CSP Magazine

Card Fees & The New York Times

Imagine reading the following after the Dallas Mavericks stunned the heavily favored Miami Heat to win the NBA title:

“Despite losing against the geriatric Mavs, the Heat showed brilliant tenacity and demonstrated clutch shooting. Jaw-dropping performances by LeBron James and Dwyane Wade reinforced their claims as the most dynamic duo in the sport’s history and have cemented their celestial legacies in the pantheon of sports memory.”

Such pathetic, revisionist gobbledygook would be dismissed by all but the PR flacks for the Assad regime of Syria. Yet on June 9, just 24 hours after the convenience-store industry’s extraordinary political victory, I was reading the front page of the Business section of the nation’s “paper of record,” The New York Times. After obligatory recognition of the official vote, here is what the Times said:

“Even with the defeat, the vote showed the results of a remarkable come-frombehind lobbying campaign by banks to recover from the anti-Wall Street drubbing they took during last year’s debate over financial regulation. The debit-card measure, sponsored by Sen. Richard J. Durbin, an Illinois Democrat, passed last year by a 2-to-1 ratio after little debate and no hearings.”

Hmmm. “Remarkable come-frombehind lobbying campaign,” “anti-Wall Street drubbing,” “little debate and no hearings.”

Do I smell the whiff of Assad’s propaganda machine masquerading as New York Times journalists? Is it not true that 18 lobbying firms were hired by Visa and MasterCard to persuade lawmakers to support continuation of their oligopolistic practices that last year alone cost the c-store channel $9 billion in debit- and credit-card fees?

Is it not true that credit-card fees from these two institutions outpaced the entire pretax profits of an industry of more than 146,000 stores with total sales in excess of $575 billion? Is it not true that retailers from momand- pops to behemoths such as The Home Depot and Walmart are basically hostage to everyday consumerism banked on plastic? Is it not true that Visa and MasterCard enlisted prominent former federal lawmakers from each party, Dick Gephardt, D-Mo., and Dick Armey, R-Texas, to catapult their side to victory?

And yet, in the mind of this Times writer, Visa and MasterCard were as much the underdogs as LeBron and Dwyane and their South Beach swagger. Ridiculous.

The working-class retailers got it right. NACS got it right and deserves credit for its decadelong battle on The Hill.

And in case you might be shedding crocodile tears for the nation’s biggest financial institutions, NACS chairman and c-store operator Jeff Miller said it well: “The Federal Reserve’s proposed rules would still allow banks to make a reasonable, if not sizable, profit on debit transactions.”

As I wrote in my April column, the Durbin amendment will leave these institutions with a healthy take, about 12 cents per debit-card transaction, based on a 1.5% per-transaction fee.
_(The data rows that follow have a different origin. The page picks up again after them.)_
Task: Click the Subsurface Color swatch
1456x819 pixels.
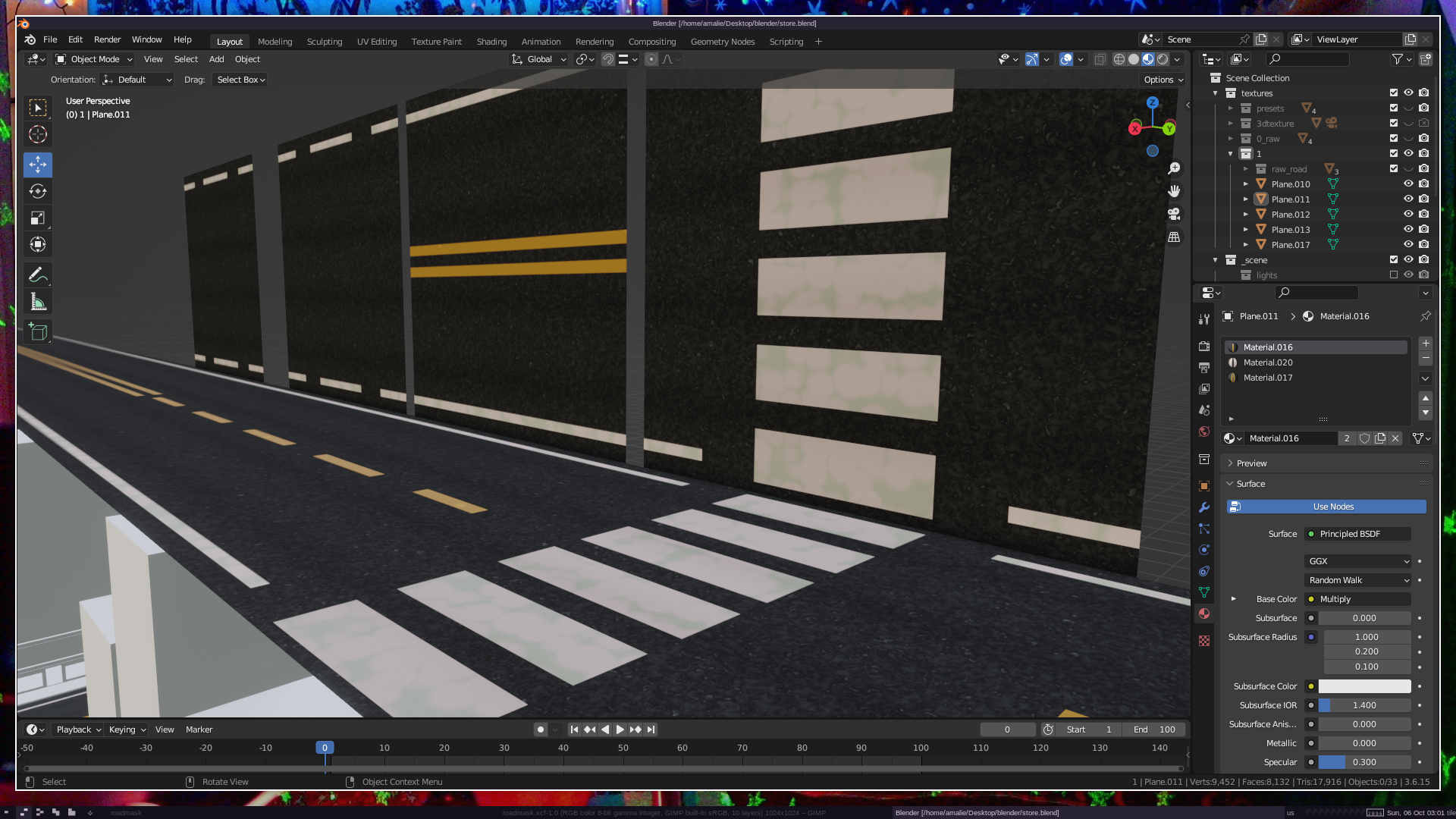Action: coord(1364,686)
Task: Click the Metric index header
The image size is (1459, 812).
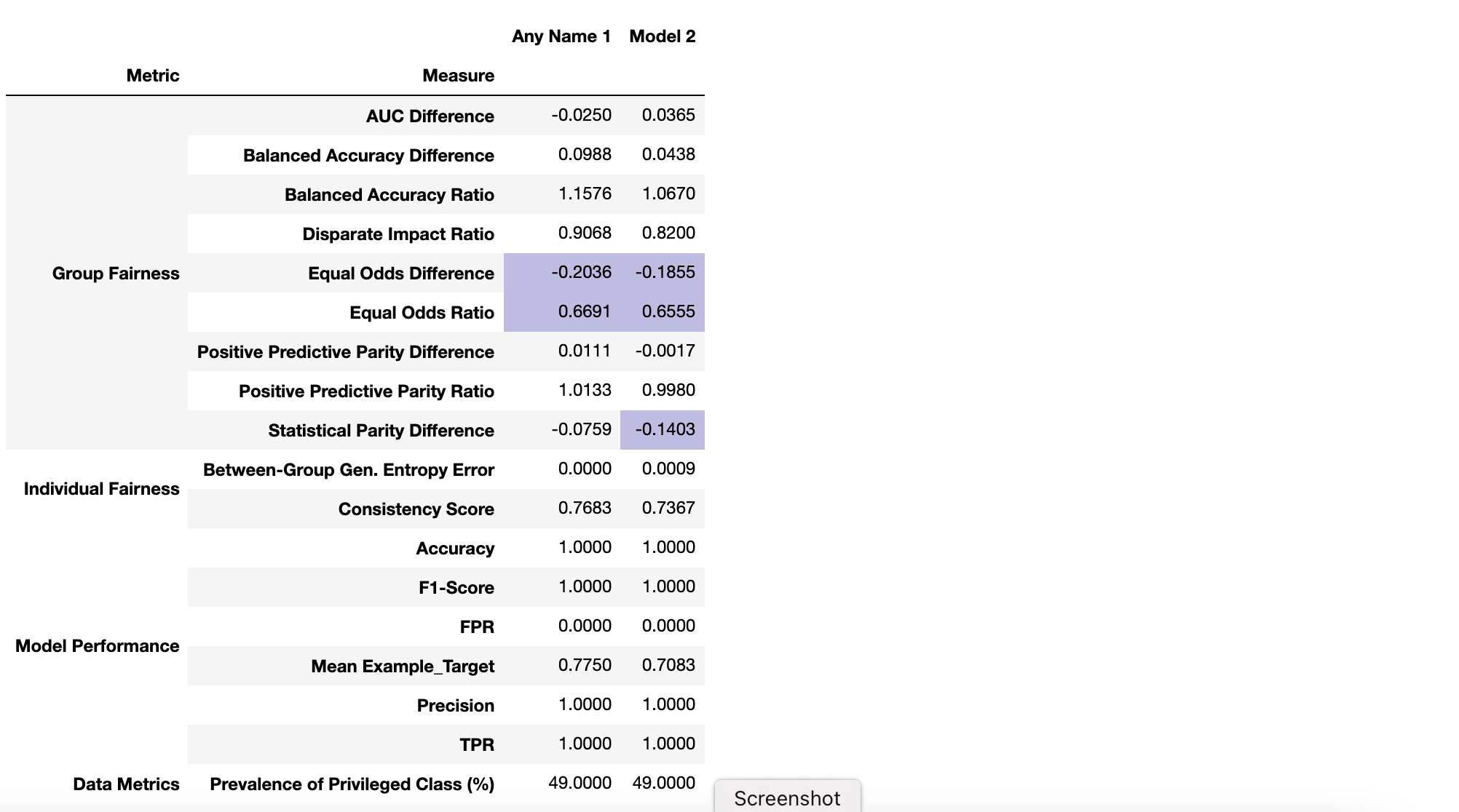Action: point(152,76)
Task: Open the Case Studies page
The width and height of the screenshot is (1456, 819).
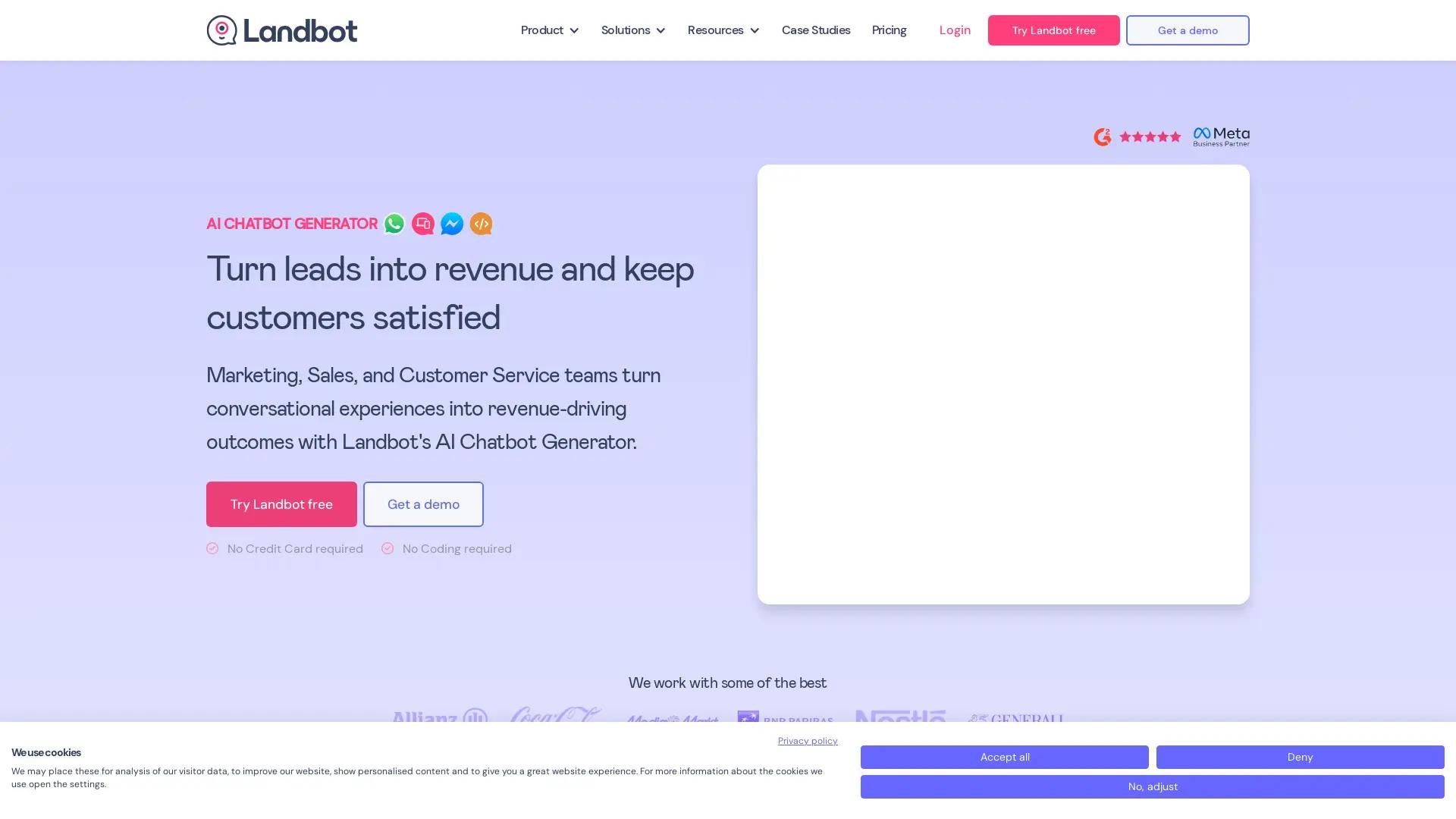Action: [x=815, y=30]
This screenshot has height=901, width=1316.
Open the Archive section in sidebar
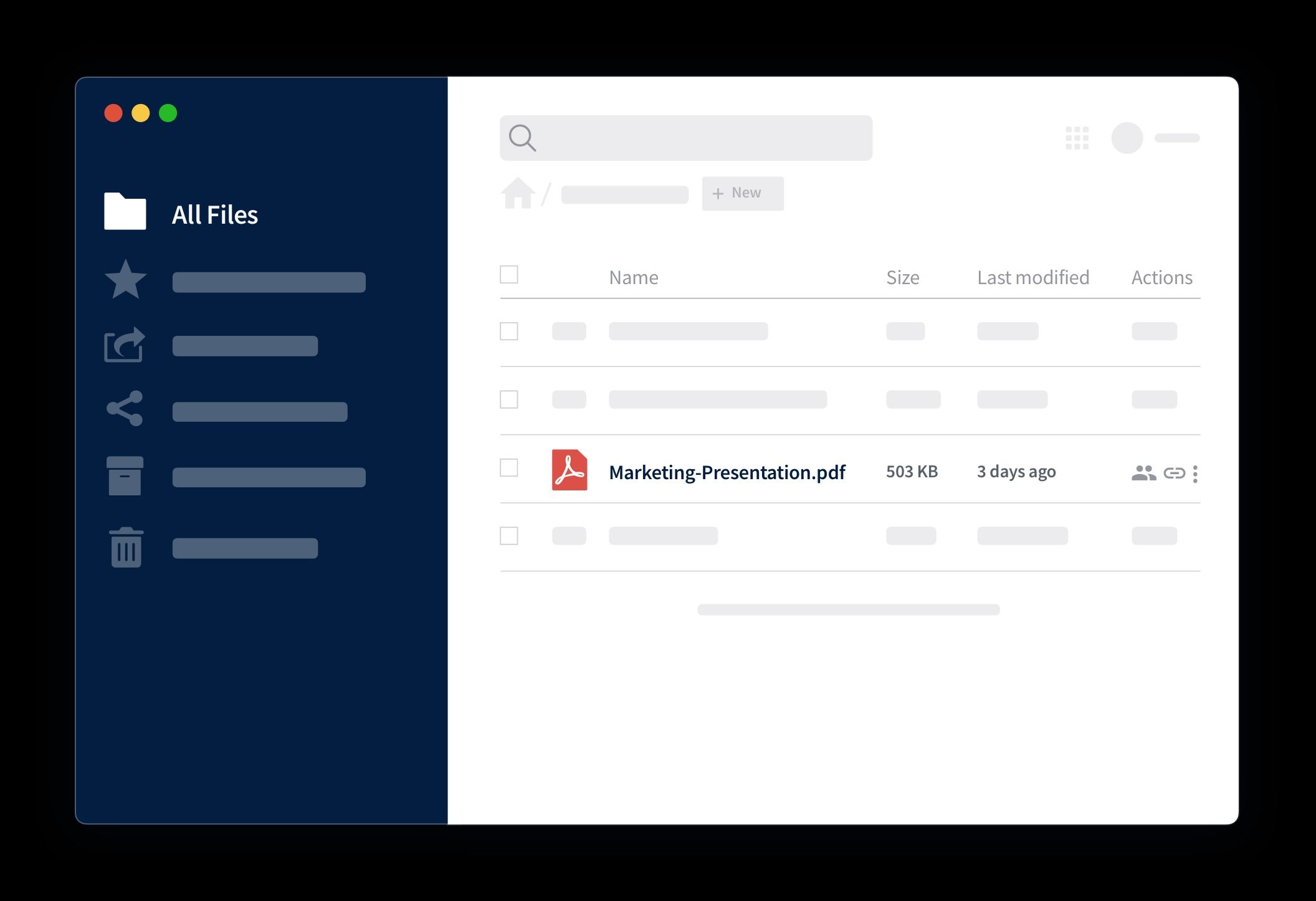[x=125, y=475]
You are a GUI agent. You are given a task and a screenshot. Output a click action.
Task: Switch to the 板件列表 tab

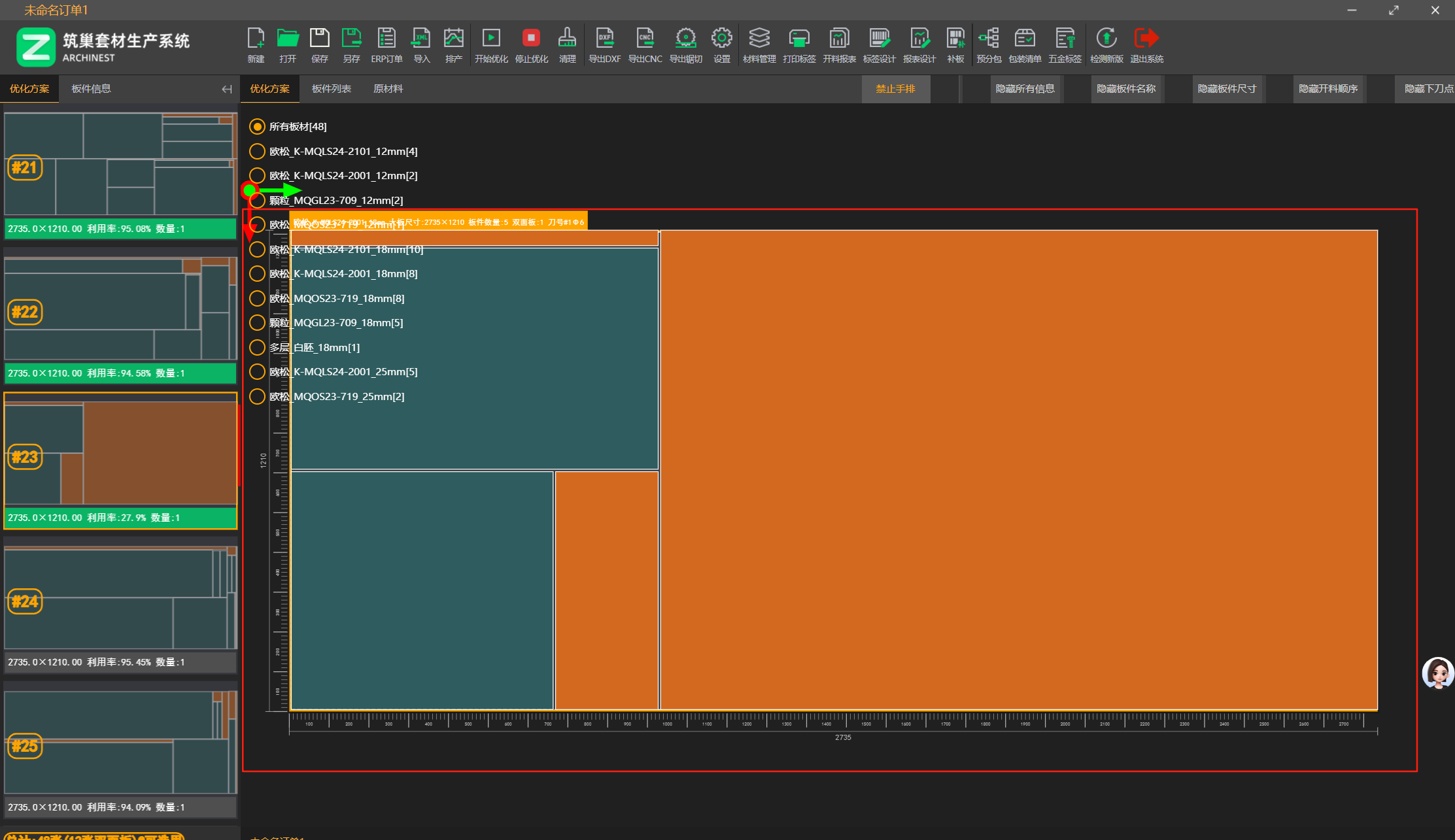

What it will no longer permit is the absolute gutting of revenue that averaged 44 cents per ring.

For party fundamentalists in our industry, this was not a debate of Democrats vs. Republicans. In fact, the two Senate sponsors aiming to deep-six the Durbin amendment were Republican Bob Corker and Democrat Jon Tester.

When I was in D.C. a few months ago with NACS’ political team, I talked with the association’s senior lobbyist Lyle Beckwith about our industry’s tilt toward the GOP even when it’s to our detriment. In contrast, a review of NACS’ PAC contribution shows that while Republicans receive the majority of funds, plenty of Democrats share the pot.

 “One of the things we talk about over and over again is it’s about the issues, not the political parties,” Beckwith said. “There are some issues where we’re lockstep with Republicans, and there are some issues where we partner best with Democrats. And there are some, like the credit/ debit-card fees, where we’re working on both sides of the aisle.

“If it’s a Republican or a Democrat who is helping us, it doesn’t really matter to me. What matters most is that we represent what’s in the best interest of our industry.”